University of California - University of California, Santa Barbara
From Bakhtin’s heteroglossia to Genette’s transextuality, theories of the novel describe its form as a mixture of diverse elements or styles. While many of these mixtures are contiguous with the text as a whole (a novel, for example, can operate in both the genres of history and the gothic), in this project, we are interested in overt stylistic changes within the text of a novel that mimic the discourse of non-novel genres like psychology, philosophy, or natural science—what we call here shifts in
microgenre. For example, in Edward Bellamy’s 1888 novel,
Looking Backward, the first-person narration of the time-travel story transforms key moments into third-person voices that explain to the narrator (and the reader) how Boston’s future society operates. In Stoker’s
Dracula, the same kind of shift takes place through the overt inclusion of multiple media forms, such as newspaper articles and excerpts from the
Demeter’s log. More subtle is the sermon embedded in the third chapter of Joyce’s
Portrait of the Artist, delivered in the voice of Father Arnell. In each of these cases, there is a strong shift in the style of the text towards the discourse of other disciplines (history, in the case of Bellamy, journalism in Stoker and theology in Joyce). In this project, we use computational methods to identify the stylistic differences between disciplinary writing that enables this phenomenon and to reveal when and how these microgeneric shifts take place within the framework of a novel.
Corpus and Methods
While the phenomenon that we describe above is present throughout the history of the novel, and in many different novelistic traditions, we restrict our inquiry in this paper to the period between 1880 and 1914. Not only does this enable our investigation to control for the historical change in both disciplinary discourse and fiction, but the late nineteenth century is also a critical period in the history of modern disciplinarity. In both America (with the second Land Grant act for universities in 1890) and in the United Kingdom (with the rise of Civic Universities beginning in 1900), this period saw a massive growth in university education and, with it, in the number of disciplines concretized through their inclusion in the academy. For example, the subjects offered at Mason Science College (later, the University of Birmingham) in 1880 included only Math, Physics, Chemistry and Biology. By 1898, this had grown to 21 subjects, including Literature, Physiology, Philosophy and Engineering. By concentrating our research on this period, we are able not only to find evidence of disciplinary styles within the novels written at the time, but also to recover the stylistic differences that accompanied this growth and division of disciplinary writing.

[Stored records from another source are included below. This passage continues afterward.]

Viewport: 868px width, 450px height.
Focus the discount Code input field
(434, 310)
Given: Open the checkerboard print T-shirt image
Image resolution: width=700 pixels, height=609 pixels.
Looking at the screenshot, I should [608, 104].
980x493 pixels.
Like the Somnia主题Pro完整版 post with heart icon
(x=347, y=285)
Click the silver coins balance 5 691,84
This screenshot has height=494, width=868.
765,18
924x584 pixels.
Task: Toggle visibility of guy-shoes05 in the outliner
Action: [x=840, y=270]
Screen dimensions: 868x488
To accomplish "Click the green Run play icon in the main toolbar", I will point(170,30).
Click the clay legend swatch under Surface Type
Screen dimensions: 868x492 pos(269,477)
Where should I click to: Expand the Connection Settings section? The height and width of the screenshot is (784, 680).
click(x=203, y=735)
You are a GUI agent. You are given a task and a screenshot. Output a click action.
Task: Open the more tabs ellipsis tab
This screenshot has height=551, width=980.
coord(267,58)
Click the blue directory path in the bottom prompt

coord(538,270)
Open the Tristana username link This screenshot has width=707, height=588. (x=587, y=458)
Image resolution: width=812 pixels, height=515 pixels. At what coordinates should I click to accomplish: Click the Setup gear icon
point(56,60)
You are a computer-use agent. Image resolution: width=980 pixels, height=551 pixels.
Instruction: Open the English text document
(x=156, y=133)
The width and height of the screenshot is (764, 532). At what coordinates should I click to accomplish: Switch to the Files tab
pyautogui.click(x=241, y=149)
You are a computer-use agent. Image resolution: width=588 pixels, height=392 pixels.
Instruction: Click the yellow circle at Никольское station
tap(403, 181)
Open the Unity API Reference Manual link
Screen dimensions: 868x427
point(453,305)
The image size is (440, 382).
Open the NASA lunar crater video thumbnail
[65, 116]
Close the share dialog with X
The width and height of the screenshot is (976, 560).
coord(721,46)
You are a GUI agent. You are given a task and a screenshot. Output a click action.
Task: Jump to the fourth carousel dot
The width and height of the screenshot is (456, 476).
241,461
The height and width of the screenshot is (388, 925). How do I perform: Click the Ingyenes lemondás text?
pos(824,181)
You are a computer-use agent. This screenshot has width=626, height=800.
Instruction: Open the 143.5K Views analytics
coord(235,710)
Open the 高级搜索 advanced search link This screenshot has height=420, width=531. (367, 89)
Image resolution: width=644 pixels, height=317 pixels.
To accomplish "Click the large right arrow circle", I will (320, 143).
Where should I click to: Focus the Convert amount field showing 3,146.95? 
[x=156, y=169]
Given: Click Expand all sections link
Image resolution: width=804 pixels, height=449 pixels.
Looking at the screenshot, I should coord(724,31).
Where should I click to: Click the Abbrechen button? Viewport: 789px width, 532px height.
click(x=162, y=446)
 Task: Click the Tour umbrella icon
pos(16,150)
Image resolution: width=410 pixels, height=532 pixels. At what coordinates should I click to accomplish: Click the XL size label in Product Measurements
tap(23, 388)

To explore both areas, we hand-assembled a corpus of 97 texts written between 1880 and 1914. This corpus included 10 texts each from a range of disciplines, including Anthropology, Economics, Philosophy, Psychology, History, Politics and Natural Science. These texts were chosen by the project participants to be representative of the range of possible discursive styles of each discipline and to be of a length similar to the novels of the period. The corpus also includes 27 novels (again written between 1880 and 1914), which both served as an example of the narrative discursive style for our model, and also allowed for further classification of the various disciplinary styles as they are embedded in these texts.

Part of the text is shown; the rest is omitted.